When we are able to look meaningfully inside, that is when we are able to properly look outside too. Being watchful and alert is being more responsible in trying to bring about into a reality the kingdom of God’s peace, justice and joy. We look outside to see what else we can do to bring into fulfillment the coming of God’s kingdom here on earth. In the gospel today, Jesus tells us that His coming “is like a man travelling abroad. He leaves home and places his servants in charge, each with his own work, and orders the gatekeeper to on the watch.”(Mk. 13:34) When we look inside our hearts, there we find our purpose and meaning in life; then, we also realize that we are given charged by God with a work and mission to fulfill by looking outside. In his encyclical “Laudato Si”, Pope Francis kept on hammering on his call to us all to change our lifestyle to truly save our environment. It is always easy to join advocacies and campaigns of all kinds in saving our planet but unless we are willing to change within can we truly change outside. Advent is the time for us to look outside in order to see Christ among others and in our world. If we can’t look outside in such a way, Christmas would always remain a festivity that come and go every year without any meaning at all.

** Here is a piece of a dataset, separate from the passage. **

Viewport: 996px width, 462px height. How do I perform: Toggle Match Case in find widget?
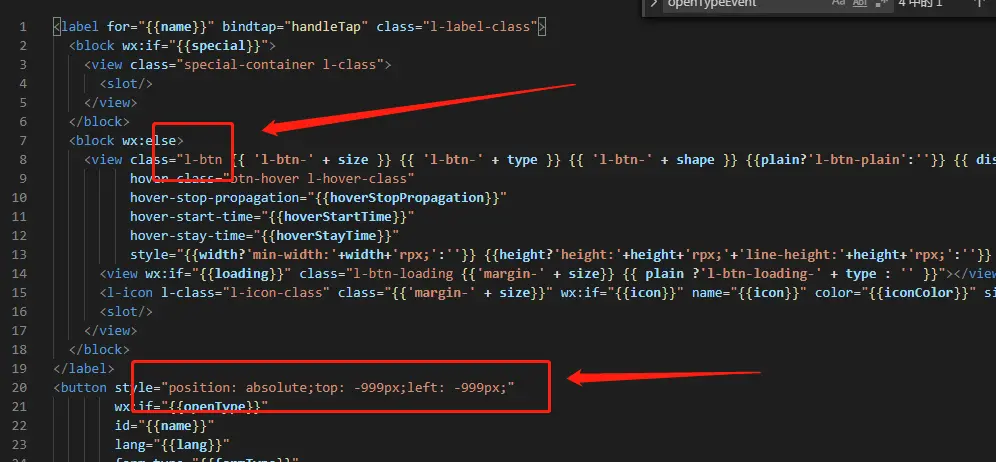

Last but not least, Advent is a time to look beyond, to look towards eternity, to have a vision of God. St. Paul reminds us in the second reading how God bestowed and enriched us with every spiritual blessing for us to be “firm, irreproachable on the day of our Lord Jesus Christ.” (1Cor.1: 4,8) Looking beyond and seeing our final destiny in eternity is something deep inside us wherein we are certain that this life is passing, that there is something greater than what we have seen and heard and experienced in this life. These past four weeks, I have joined three homecomings: first with my UST batchmates in college last month, then with my brother priests from the major seminary last week, and with my high school seminary brods the other night. Then, yesterday I joined the pre-Christmas party of retired and sick priests from various parts of the country organized by Msgr. Sabino Vengco Jr. in Antipolo. These gatherings have given me with a sense of awe at how we are all meant to be with each other here and beyond. We gather here on earth amid our many joys and sorrows we have gone through and continue to go through in life. And when we look inside, outside and beyond our selves, the more we discover the value of every person we have met and known. Most of all, we also meet among them Jesus Christ who had come and will surely come again at the end of time. That is why we have to be watchful and alert – so that we could meet Christ in His third coming in our daily life between these two comings Advent is preparing us. Happy and blessed New Year!